На первых страницах едут бок о бок два героя. Вернее – герой и предатель. И это не спойлер. Ибо роман многослоен. Читатель, непросвещенный в истории, увидит занимательную интригу, стычку характеров, а может и узнает для себя что-то новое. Читатель, знающий историю XVI века, сразу же оценит драматизм первой главы романа. И приятные сюрпризы будут ждать его по ходу всей книги. Перед ним будут оживать строки научных монографий и исторических источников, легенды и были.
Вот дворня бьет юродивого, что грязью в окна кидает. Автор уважает читателя и не говорит ему имя того святого человека, но разве мы не узнаем Василия Блаженного? Немец-опричник Генрих Штаден выведен на страницах книги довольно подлым и расчетливым мерзавцем. Просто хитроумный злокозненный враг народа из советского кинофильма 40-х годов ХХ века. Но таким образ основан на собственных записках Штадена! Немец был по-своему честен и не скрывал ни своего презрительного отношения к русским, ни своих прохиндейских делишек.
Но вернемся к первым героям. Исторический роман, выходящий в год столетия гражданской войны в России, не может избежать и еще одной темы – как быть, если враг свой? Если он – вчерашний друг, боевой товарищ, спасавший тебя от врага и сам спасенный тобою? Сейчас – он предатель, изменник, и у него колебаний направить на тебя оружие нет. А у тебя есть. Ибо человек чести до конца верит в честь того, кто ею хоть когда-то обладал. Замирает рука с оружием у князя Хворостинина, уходит живым предатель. А спустя много столетий потомок такого же служилого человека по отечеству, Государь Император Николай II откажется снять войска с фронта и начать войну против своих обезумевших подданных, дав им напрасный шанс к покаянию…
Жанр исторического романа требует особого подхода к языку. Автору надо следить, чтобы его герои не ляпали чего-нибудь невозможного для своей эпохи. Не мчались, к примеру, на всех парах, за три сотни лет до изобретения паровоза. Не перебирали варианты решений в уме с быстрой счетной машины, за двести лет до арифмометра, не меряли расстояние в километрах и метрах, а вес — килограммах. Это не так просто, как кажется. И речь персонажей становится беднее, и выразительность теряется, и живость, и вот уже не живые люди, а куклы бездушные, статисты картонные пытаются говорить с читателем. Другая засада – попытаться стилизовать язык под эпоху. О, как это не просто! Банальная вставка старинных слов вместо современных портит язык, как портят ржавые гвозди свежие доски. Все эти «почто» вместо «почему» или «поелику» вместо «поскольку» вызывают у читателя скорее раздражение. А уж стилизовать язык романа под эпоху…. Разве что у Дмитрия Балашова такое получалось, недаром он филолог — фольклорист по профессии.
....
Что сделать —
A) Кем по профессии был Дмитрий Балашов, согласно отзыву о романе?
B) Перепечатайте без изменений отрывок из отзыва о романе, начиная со слов «Вот дворня бьет» и до слов «своих прохиндейских делишек.» включительно.

Исходные данные —
....
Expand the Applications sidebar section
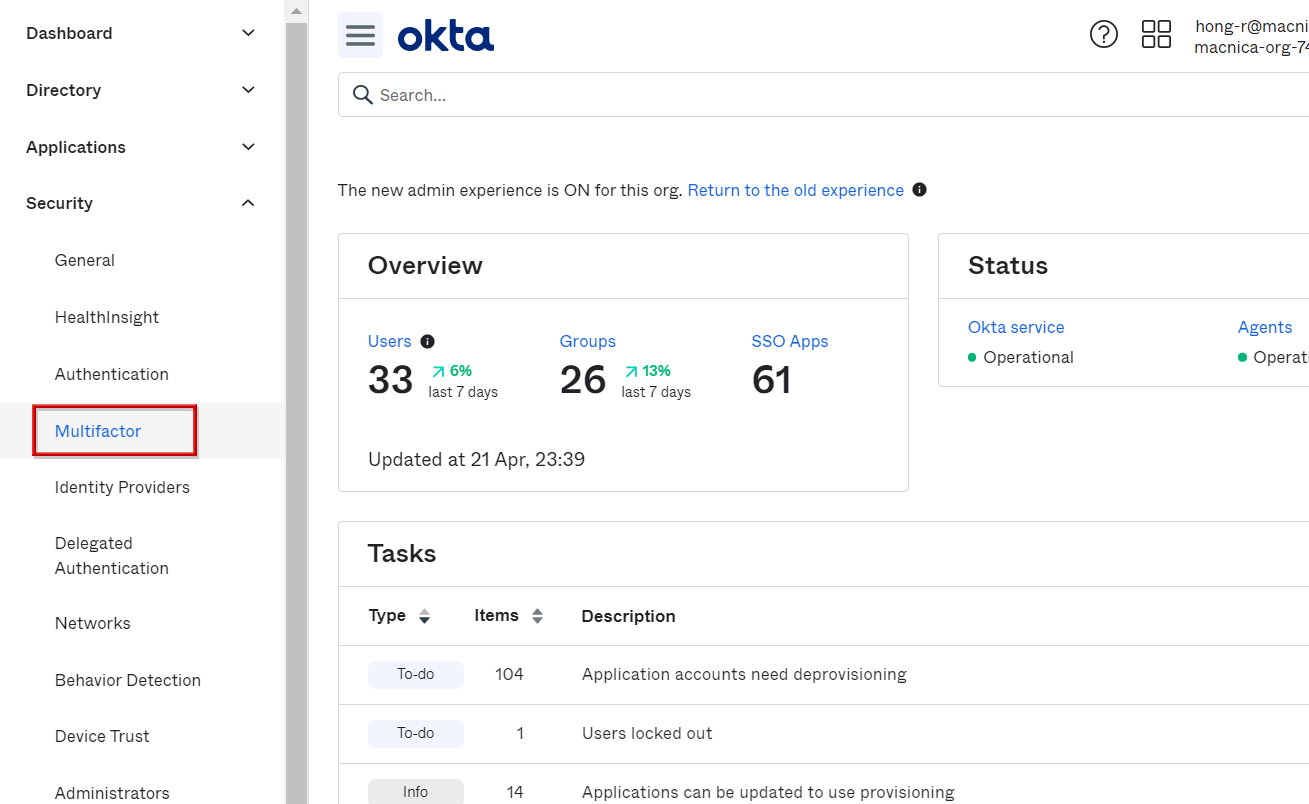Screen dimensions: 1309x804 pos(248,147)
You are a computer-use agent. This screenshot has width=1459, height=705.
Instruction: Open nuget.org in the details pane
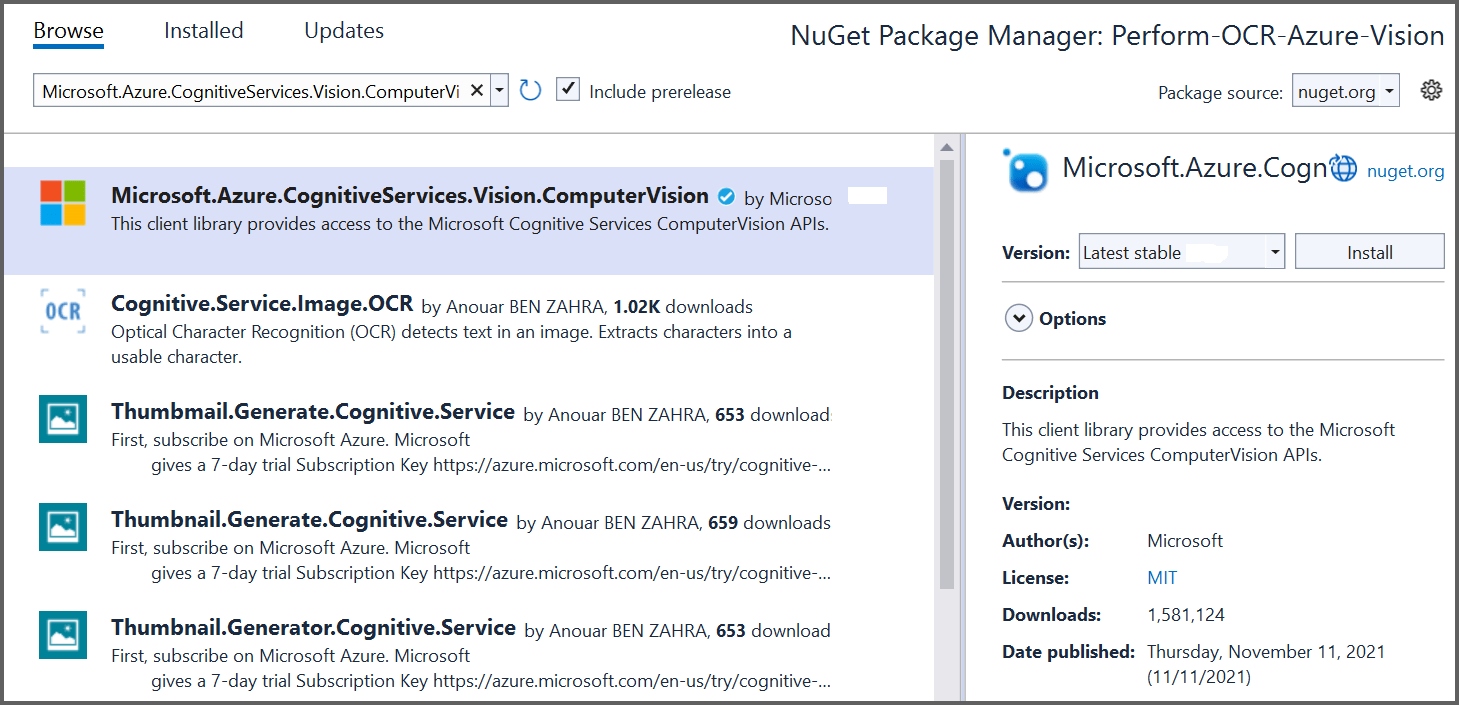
....
Ответы к заданиям —
A) Филологом-фольклористом.

B)
Вот дворня бьет юродивого, что грязью в окна кидает. Автор уважает читателя и не говорит ему имя того святого человека, но разве мы не узнаем Василия Блаженного? Немец-опричник Генрих Штаден выведен на страницах книги довольно подлым и расчетливым мерзавцем. Просто хитроумный злокозненный враг народа из советского кинофильма 40-х годов ХХ века. Но таким образ основан на собственных записках Штадена! Немец был по-своему честен и не скрывал ни своего презрительного отношения к русским, ни своих прохиндейских делишек.